42 The other aspect of the claim, the bargaining fee debit facility, is analogous to a demand by unions that an employer pay its employees’ union dues by making deductions and payments from salary due and payable to employees in accordance with authorities provided by them. Such a claim has been held to not be within the requisite employment relationship. In Portus, Menzies J observed (at 360) that such a claim:
“[involved] the same critical question, namely, whether the imposition upon an employer of an obligation to make deductions and payments from salary in accordance with the authority of the employee to whom the salary has become due and payable affects the industrial relationship of employers and employees. The identity of the payee does not seem to me to be significant in determining the character of such a dispute, unless, of course, the payment relates to an incident of the employment such as a deduction for and payment to a superannuation fund. In my opinion, the relationship that would be affected by such an obligation is a financial relationship of debtor and creditor arising from the earning of salary, not the industrial relationship in which the salary has been earned and has become payable. What is sought, in reality, is to make the employer the financial agent of the employee for the benefit of the association.”
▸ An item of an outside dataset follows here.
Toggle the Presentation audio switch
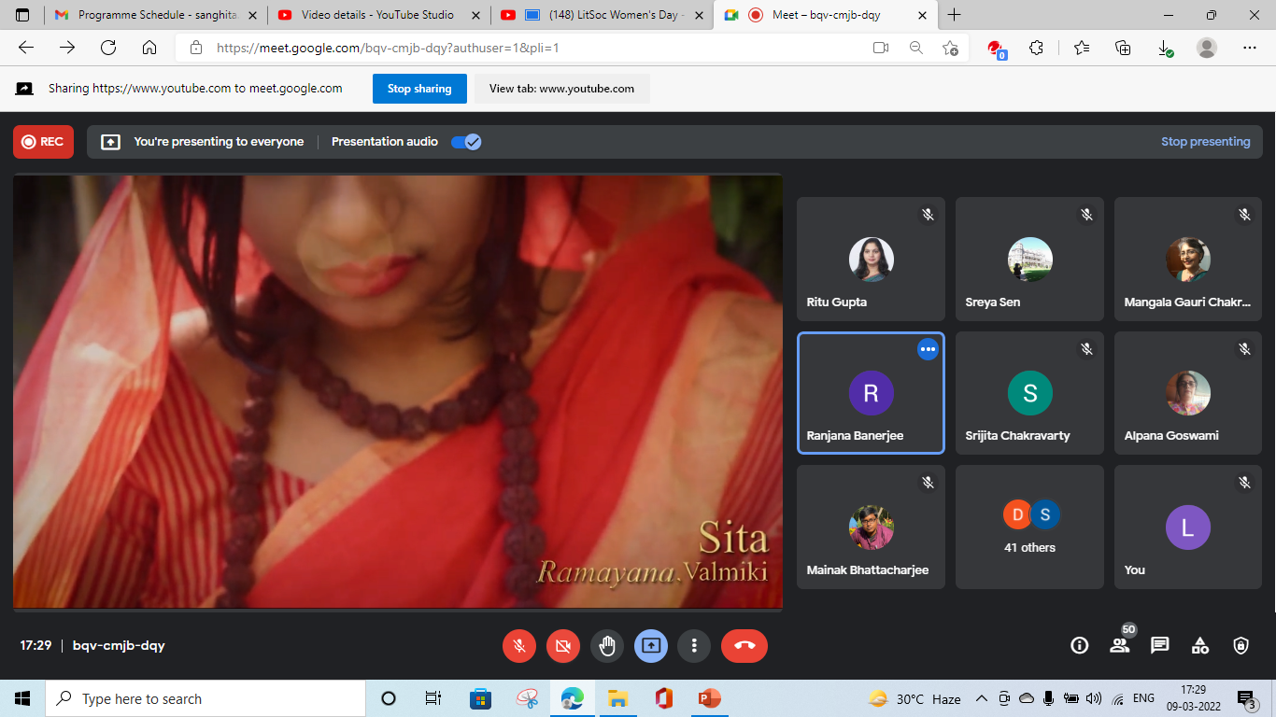The height and width of the screenshot is (717, 1276). [465, 142]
43 Walsh J observed (at 365) that the benefit of offering an employee the payment facility was “not a benefit or privilege of a kind which has any relevant connexion with the relationship of employer and employee”. His Honour also observed (at 369) that recognising the importance of the functions of unions “does not warrant a conclusion that anything that serves to benefit one of them and to give it additional strength, by increasing its financial stability or otherwise, is to be regarded as an industrial matter within the meaning of the Act”. Stephen J observed (at 372):
“If, in the existing circumstances of employment, it was demanded of the employer that it accept back from employees a part of the remuneration paid, retain it for a period of time and then pay it over to a third party, the association, such a demand would be seeking to create a new, distinct relationship between the employer and its employees, having no connexion with the pre-existing employer-employee relationship. The fact that the present demand is made to operate at a slightly earlier stage, before salary is in fact paid over to employees, thereby obviating one step in the imaginary demand I have postulated, that of the acceptance of money back from employees, does not appear to me to convert a transaction foreign to the relationship of employer and employee into one which pertains to that relationship.”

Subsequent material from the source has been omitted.